Router reboots caused by memory fragmentation


#1

I had a problems with spontaneous router reboots every 1-3 days since we changed an ISP. Almost every time before reboot the internet connection dropped. Once with some luck, I was able to read the router logs shortly before the reboot happened. I found this very interesting entry:

2018-03-04T02:55:04+01:00 warning kernel[]: [86429.609956] netifd: page allocation failure: order:5, mode:0x24000c0

This means that netifd process requested memory allocation (if I am not wrong order 5 means 128kB) but this request failed. As the system had lots of free memory:

Normal free:17796kB min:3504kB low:4380kB high:5256kB active_anon:26476kB inactive_anon:28948kB active_file:271888kB inactive_file:258968kB .…

the reason is NOT memory exhaustion. The only candidate here can be memory fragmentation. Flowing log entries proves this hypothesis:

2018-03-04T02:55:04+01:00 warning kernel[]: [86429.610316] Normal: 1176*4kB (UME) 576*8kB (UME) 412*16kB (UME) 50*32kB (UM) 6*64kB (UM) 0*128kB 0*256kB 0*512kB 0*1024kB 0*2048kB 0*4096kB = 17888kB
2018-03-04T02:55:04+01:00 warning kernel[]: [86429.610337] HighMem: 98*4kB (UM) 43*8kB (UM) 8*16kB (UM) 6*32kB (UM) 3*64kB (M) 5*128kB (M) 0*256kB 0*512kB 0*1024kB 0*2048kB 0*4096kB = 1888kB

I find out that there was similar issue on arch linux for ARM https://github.com/archlinuxarm/PKGBUILDs/pull/630 and the solution is to enable flowing kernel compile options:

CONFIG_COMPACTION=y
CONFIG_SLUB=y

I have recompiled and installed kernel with this options and my router is running stable for months!

Initially I have informed support about the issue (ticket #001486), and later as I found the solution I have requested kernel change with this options. But unfortunately I did not received any reply from Turris support to my request.

To everybody with self-rebooting Turris, this small patch can hopefully help you. Send an email to support with link to this post and request to this small kernel change.


#2

Good job! But one question remains. You said the change-point was ISP change. I don’t have any idea how new ISP can trigger problems you mentioned.
What is connection type / config of ISPs before and after?


#3

Good catch! No idea why OpenWRT has those disabled by default, enabled them now in nightly and unless it breaks something else, it will be part of the next release.


#4

My previous ISP was using cable connection.

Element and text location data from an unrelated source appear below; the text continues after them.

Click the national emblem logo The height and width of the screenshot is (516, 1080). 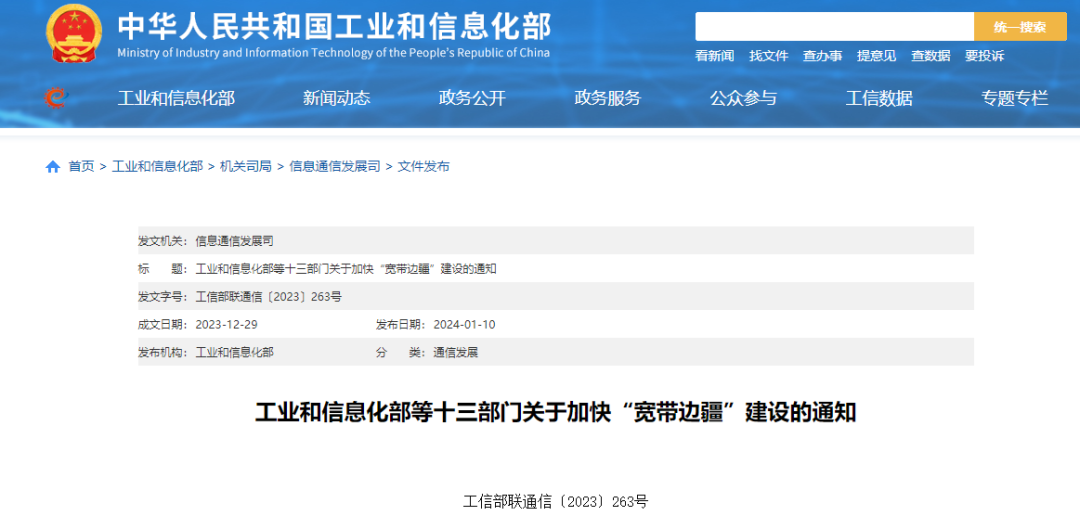pos(74,33)
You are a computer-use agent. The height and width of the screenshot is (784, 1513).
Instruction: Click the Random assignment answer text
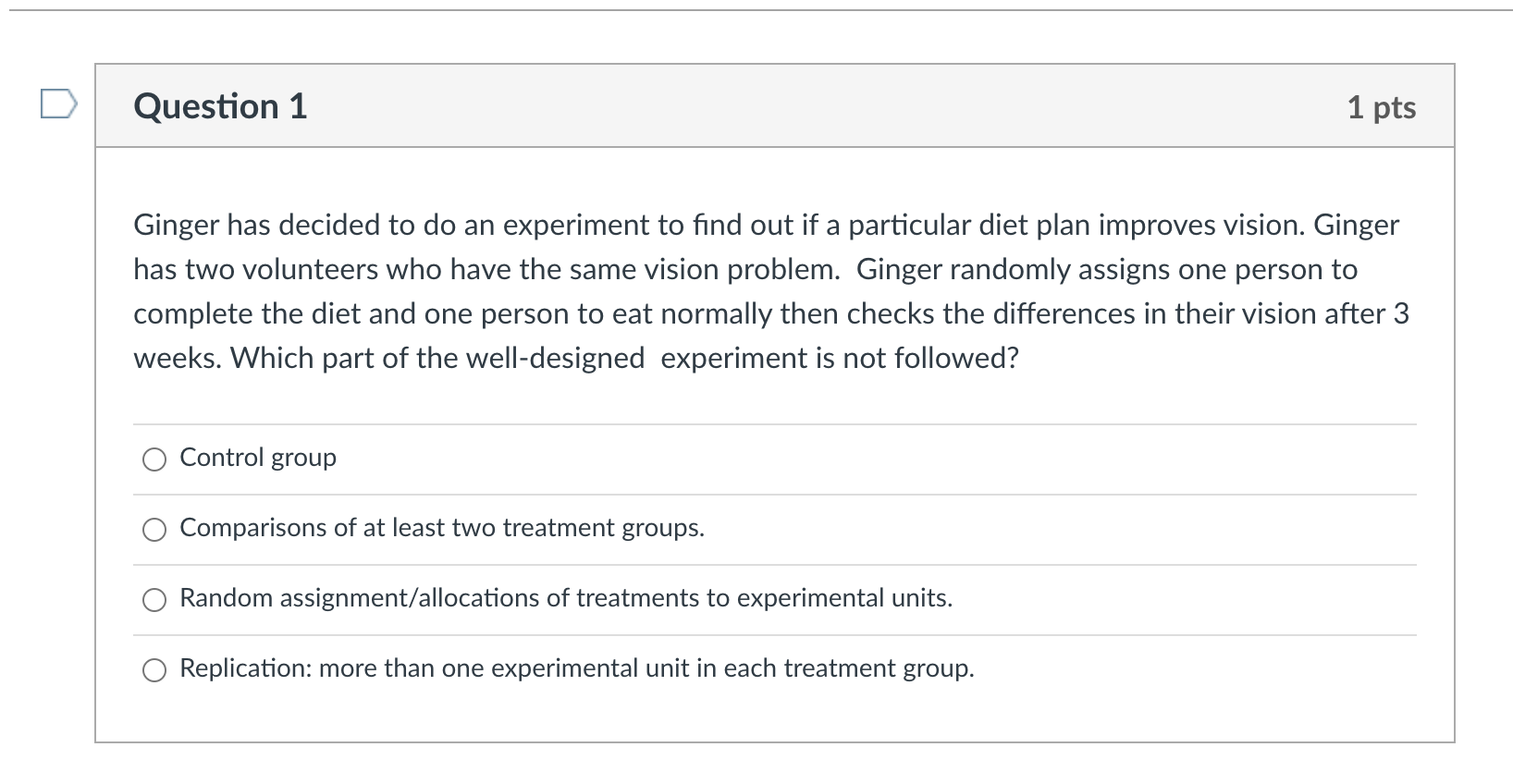tap(565, 598)
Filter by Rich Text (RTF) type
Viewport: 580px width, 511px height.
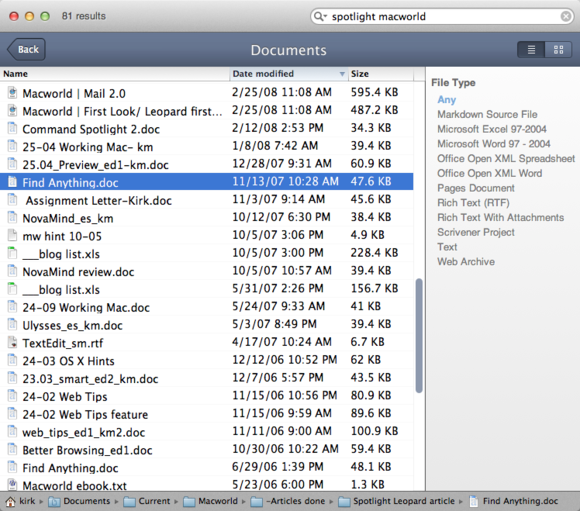(473, 203)
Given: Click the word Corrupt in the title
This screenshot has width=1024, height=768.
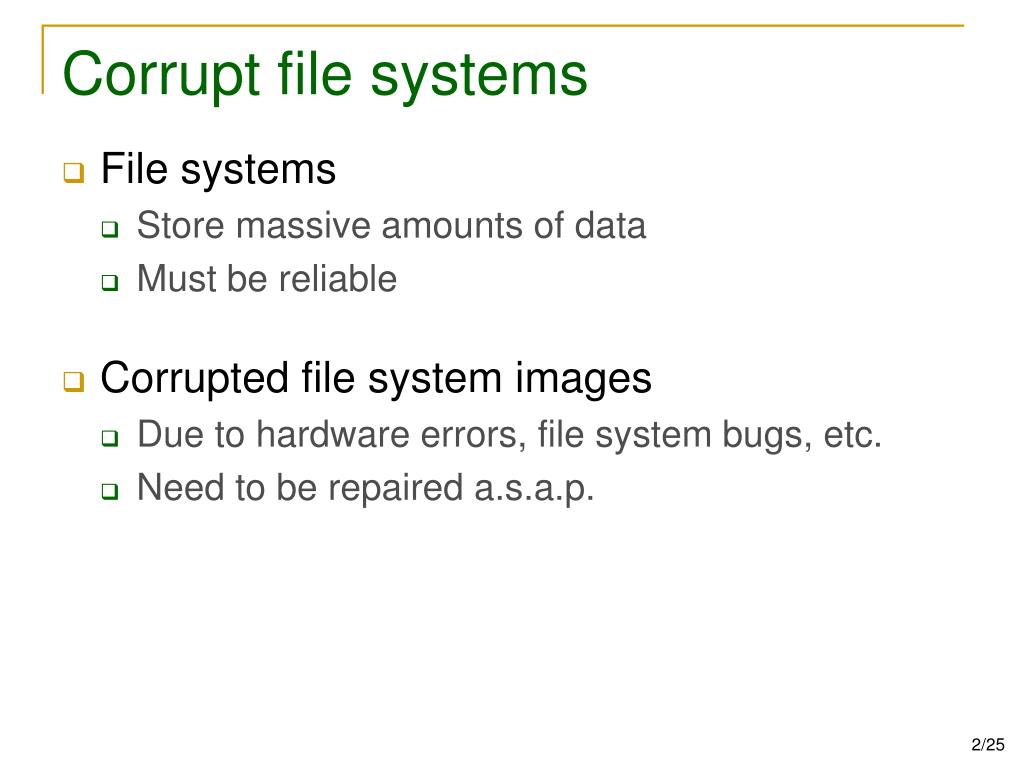Looking at the screenshot, I should [x=161, y=76].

The cable modem simply exposed external IP on ethernet interface (very useful) so Turris was used as a simple router without need to dial anyting. Then we was moving and I did not used Turris for 2-3 months. New provider is using VDSL so Turris is configured to dial PPPoE over VDSL modem now.

I don’t think the ISP change triggered this problem, rather some software update during the offline time. But I am not sure and cannot prove anything.


#5

Thank you for accepting the proposed options. I am happy to hear that it will be part of standard kernel (if everything goes right).